24 December 2008. One of the talks that has stood out at Alzheimer research conferences this past year will appear in full in the December 26 issue of Neuron. First author Tracy O’Connor, a postdoctoral fellow in Robert Vassar’s laboratory at Northwestern University Feinberg School of Medicine in Chicago, Illinois, along with collaborators in Germany and Belgium, reports that experimentally induced deprivation in cellular energy induces phosphorylation of the translation initiation factor eIF2α. When phosphorylated, this protein then pulls away from its default function of facilitating global translation and instead drives translation of a number of stress-response genes including BACE1. Broadly speaking, in this study a range of age-related insults impinge on a common pathway of cellular energy deficiency that, when it is active chronically, increases levels of BACE1 protein and subsequently also of Aβ peptide.
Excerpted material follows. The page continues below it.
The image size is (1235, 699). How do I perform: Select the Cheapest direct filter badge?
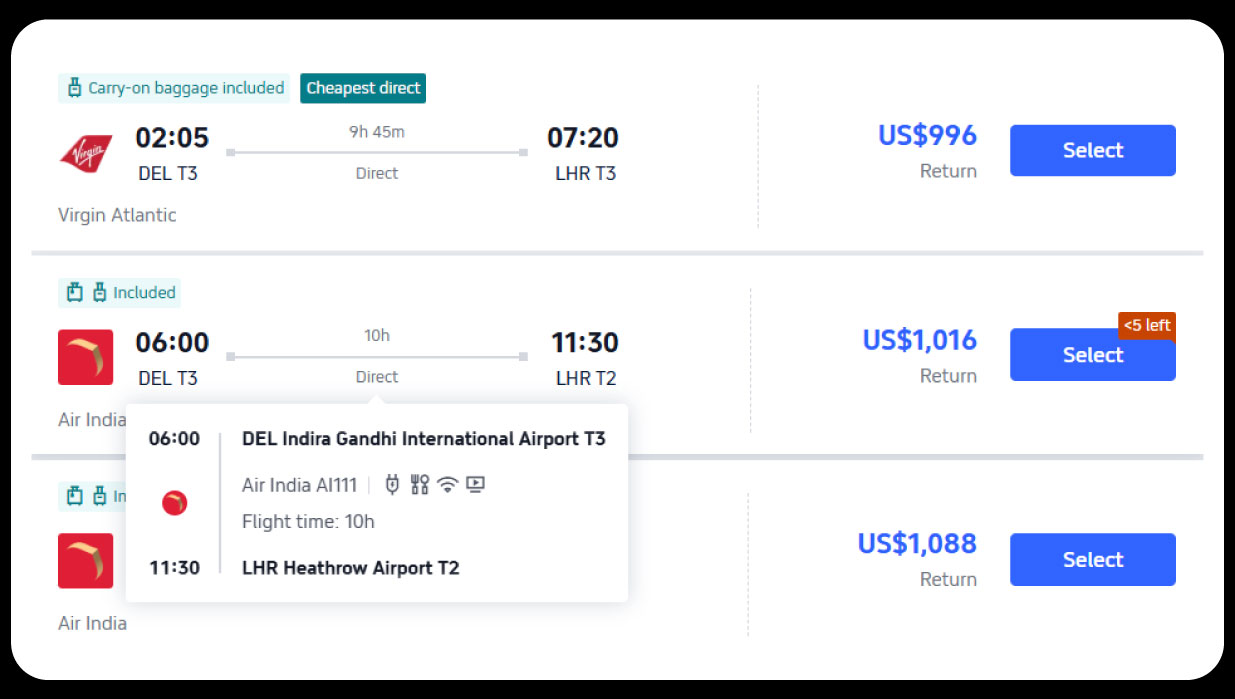point(363,88)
Using two different mouse models, cells cultured from them, and also postmortem brain tissue from patients with AD, the scientists experimentally manipulated eIF2α phosphorylation in various ways, and then correlated its state with levels of BACE1 protein, Aβ generation, and amyloid plaque. Most data in this paper are already summarized on Alzforum following a talk at the 2008 Keystone conference.
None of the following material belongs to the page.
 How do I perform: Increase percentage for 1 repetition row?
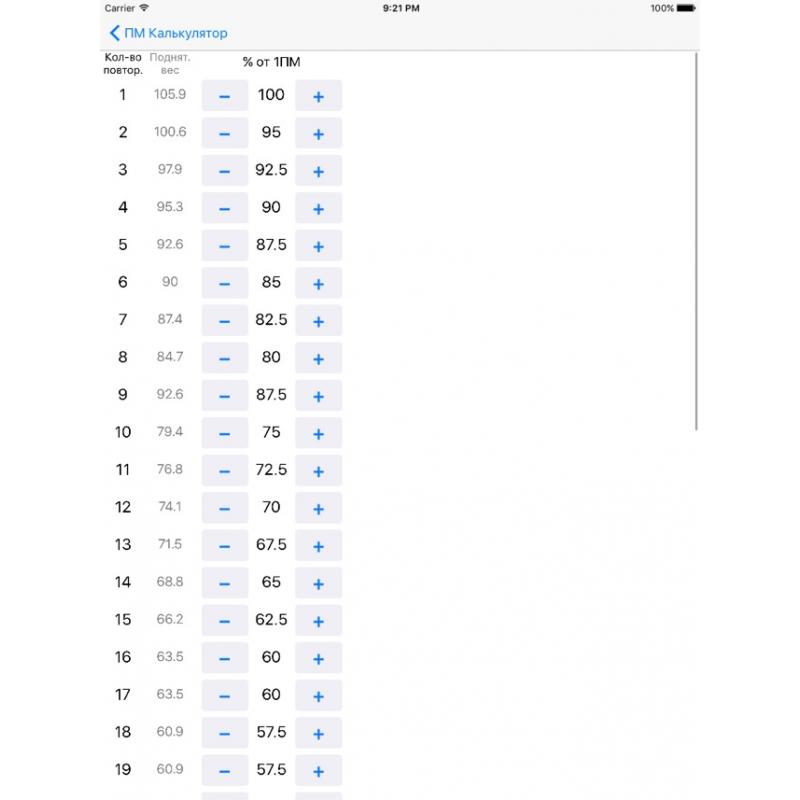click(x=318, y=95)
New in the paper is the identification by O’Connor et al. of the operative kinase behind eIF2α’s change in behavior. It is none other than PKR-like ER kinase, or PERK for short. PERK is one of four known eIF2α kinases. ER stress, along with the unfolded protein response connected to it, as well as amino acid deprivation, are already well known to activate this kinase; indeed, PERK’s role in the unfolded protein response has its own established literature. To identify which kinase was at play in their model system, initially in vitro, the scientists used both genetics (i.e., kinase-dead and dominant-negative versions of the candidate enzyme genes) and pharmacology (i.e., molecular inhibitors). The scientists still need to verify whether PERK excessively phosphorylates eIF2α in the brain of AD models generally, or in people with AD or amnestic MCI.—Gabrielle Strobel.